In its debut drama, Ada Gulali di Hatiku (Cotton Candy in My Heart), the troupe collaborated with children from five Rusun in Jakarta. Musician community Soundkestra and social foundation Yayasan Waroeng Imaji were also involved in the project.

Producer and artistic director Dovieke Angsana (left), president director of Ciputra Artpreneur Rina Ciputra (second left), Yayasan Waroeng Imaji founder Veronica Tan (second right) and scriptwriter Vanda Parengkuan (right) pose during a press conference at Ciputra Artpreneur in South Jakarta on Wednesday. (JP/Narabeto Korohama)

Selendang Arimbi follows the story of Arimbi, who lives in a low-cost apartment with her mother, a seller of handmade scarves. “Arimbi wants to be a dancer, and she has the talent for it.
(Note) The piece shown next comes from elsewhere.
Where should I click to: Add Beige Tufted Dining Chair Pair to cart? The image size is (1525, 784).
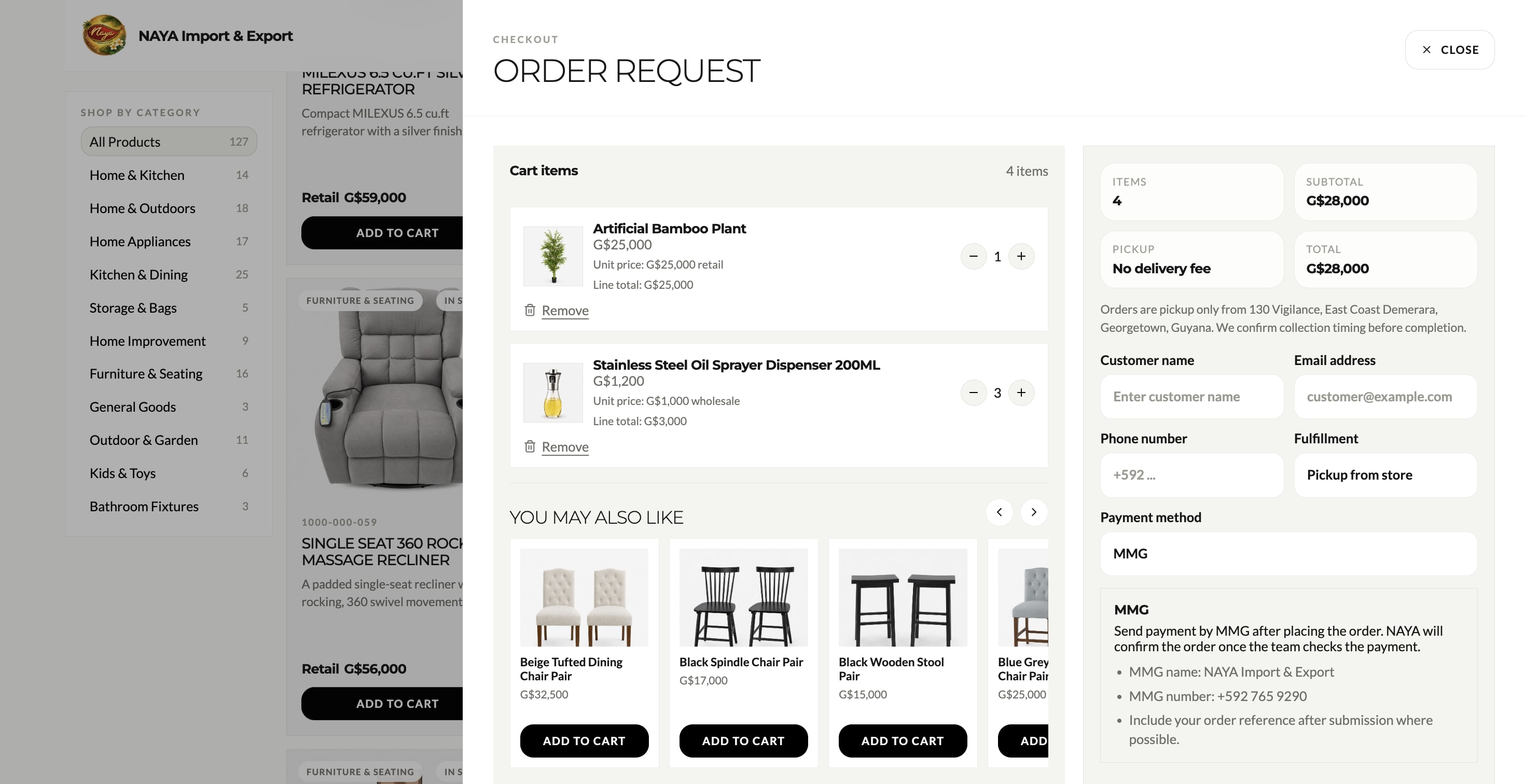coord(584,741)

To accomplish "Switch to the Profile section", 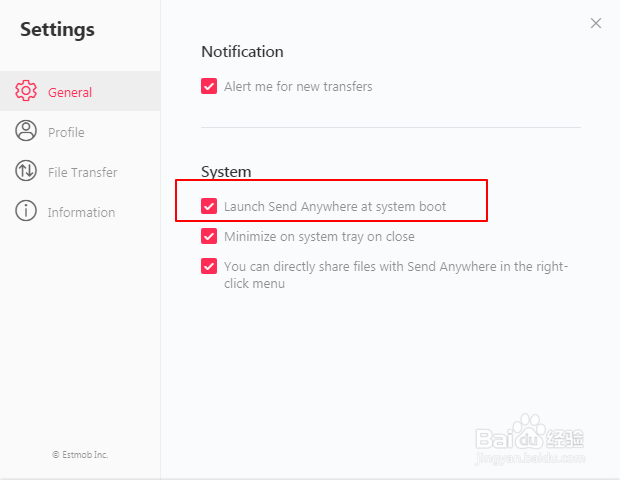I will (66, 132).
She receives a scholarship to learn at a prominent dance studio but faces challenges along the way,” said scriptwriter Vanda Parengkuan during a press conference in South Jakarta on Wednesday. “The scarf symbolizes her spirit. She stays strong in the face of adversity.”

For Selendang Arimbi, Operet Aku Anak Rusun teams up with children from the low-cost apartments Rawa Bebek and Pulo Gebang in East Jakarta as well as Daan Mogot in West Jakarta. Twelve children passed the casting process and were selected for main roles, while 130 children were selected as dancers and 40 children as singers.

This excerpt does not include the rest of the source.